> **Document**:
***
Lyrical and gritty theatre from Benjamin Nichol
fortyfivedownstairs
by
ABR Arts 19 August 2024

Milk and Blood

Lyrical and gritty theatre from Benjamin Nichol
fortyfivedownstairs
by
ABR Arts 19 August 2024
Charles Purcell as Daddy in Blood (photograph by Sarah Walker)
Charles Purcell as Daddy in Blood (photograph by Sarah Walker)

Milk and Blood are the third and fourth instalments in Benjamin Nichol’s anthology series of works for solo performers. The preceding plays, kerosene and SIRENS, similarly played as a double bill at fortyfivedownstairs a year ago and were roundly lauded (this critic, sadly, did not see them). There are threads which run through these works – in Nichol’s own words, ‘love, loneliness, violence and resilience’ – but to reduce them thus would be to take away from their distinctiveness. One might equally say that what they have in common is craftand, indeed, heart, for both are, despite their toughness, deeply compassionate. I have seen a lot of middling and, frankly, bad high-concept work on Melbourne stages recently, after which Milk and Blood came as a relief (not a revolve in sight!). Pared back, and by turns lyrical and gritty, both plays demonstrate that ‘text-based’, playwright- rather than director-led theatre can still turn a few tricks.
***
> **Exercise A**: According to the theatre review, which two plays came before Milk and Blood in the anthology series?

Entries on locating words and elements
***
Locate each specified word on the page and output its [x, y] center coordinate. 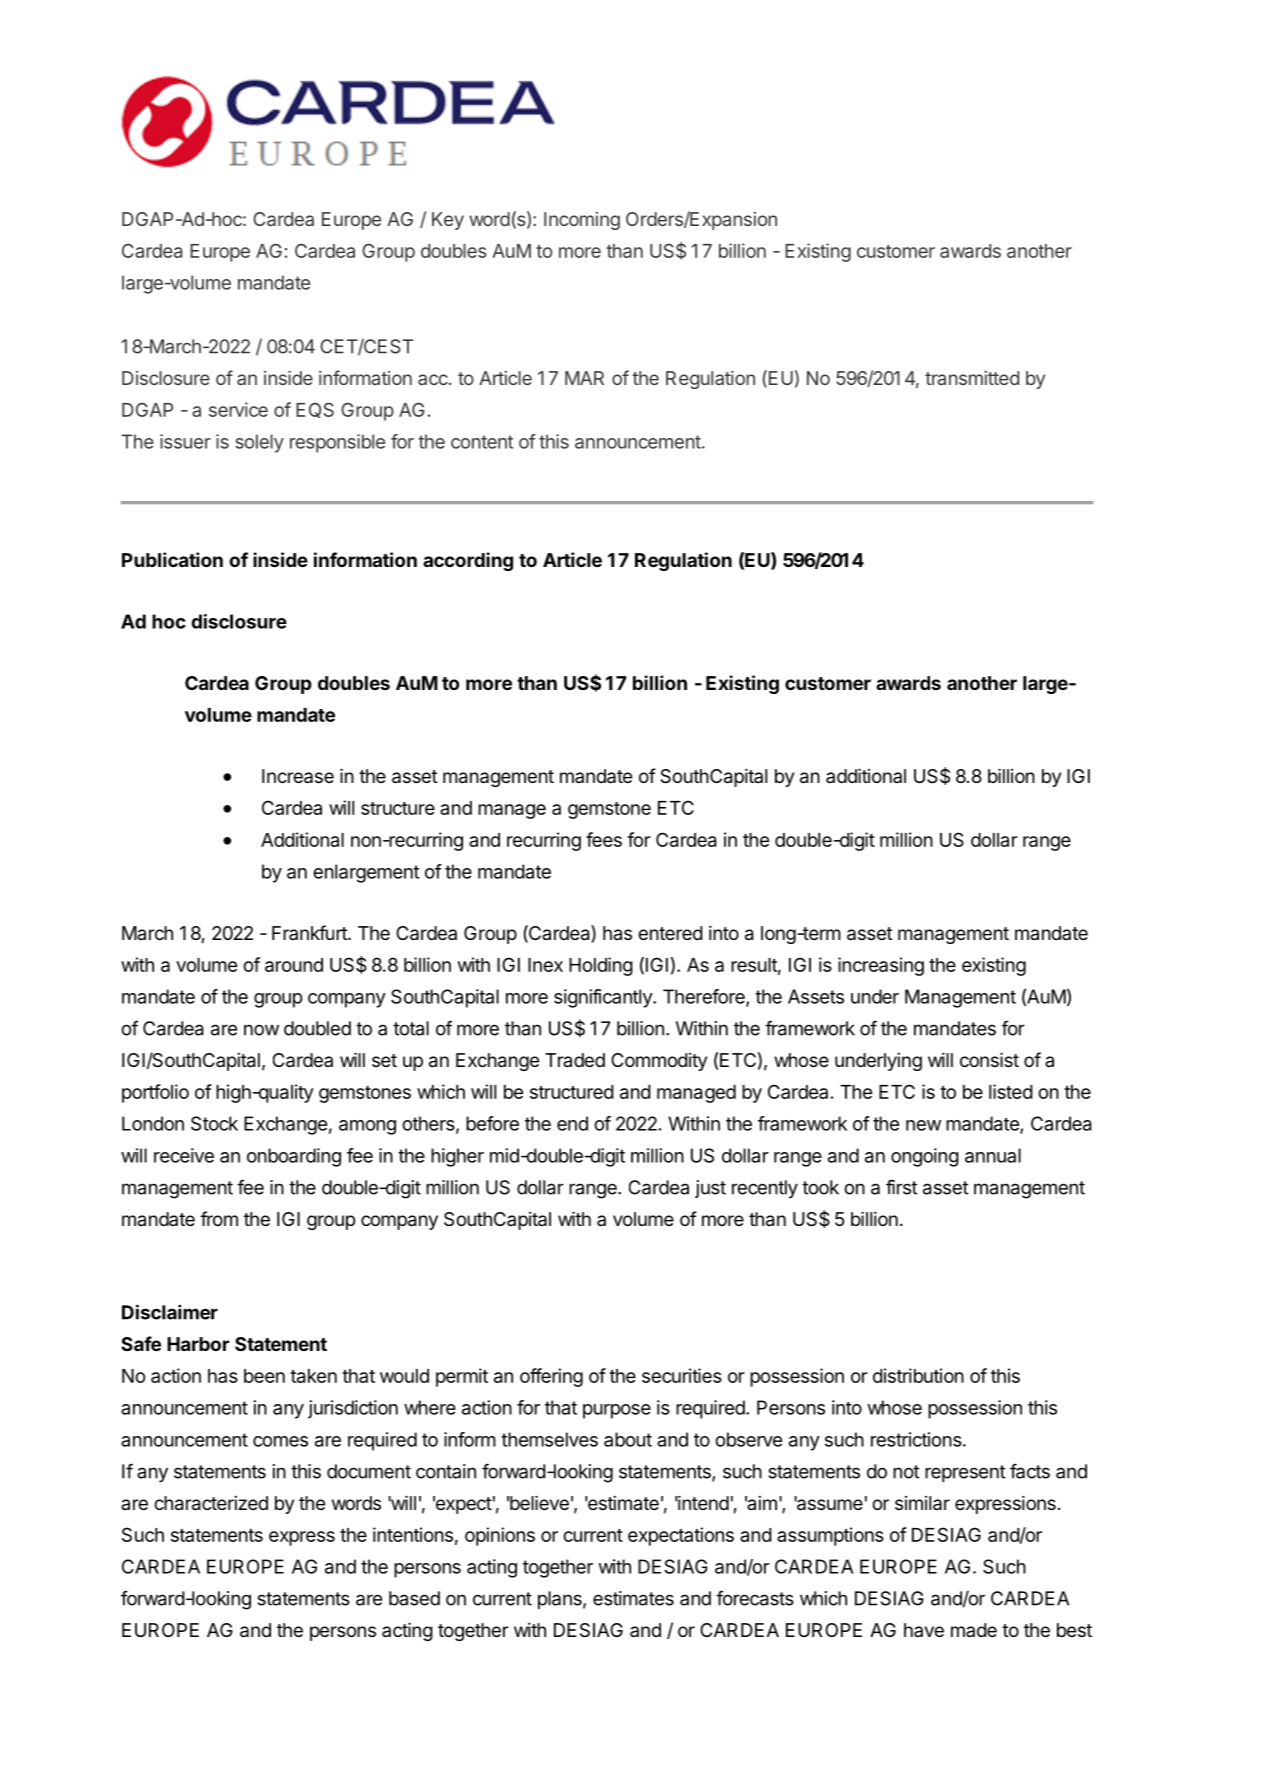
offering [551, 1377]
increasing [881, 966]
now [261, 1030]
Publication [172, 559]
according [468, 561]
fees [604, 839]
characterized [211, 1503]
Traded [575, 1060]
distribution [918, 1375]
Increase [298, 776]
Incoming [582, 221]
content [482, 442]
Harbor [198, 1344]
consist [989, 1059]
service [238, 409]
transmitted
***
> **Exercise B**: Rewrite the listing with "specified" substituted by "given" and everything else unchanged, omitting the pictures.

> **Answer A**: kerosene and SIRENS

> **Answer B**:
Locate each given word on the page and output its [x, y] center coordinate. 
offering [551, 1377]
increasing [881, 966]
now [261, 1030]
Publication [172, 559]
according [468, 561]
fees [604, 839]
characterized [211, 1503]
Traded [575, 1060]
distribution [918, 1375]
Increase [298, 776]
Incoming [582, 221]
content [482, 442]
Harbor [198, 1344]
consist [989, 1059]
service [238, 409]
transmitted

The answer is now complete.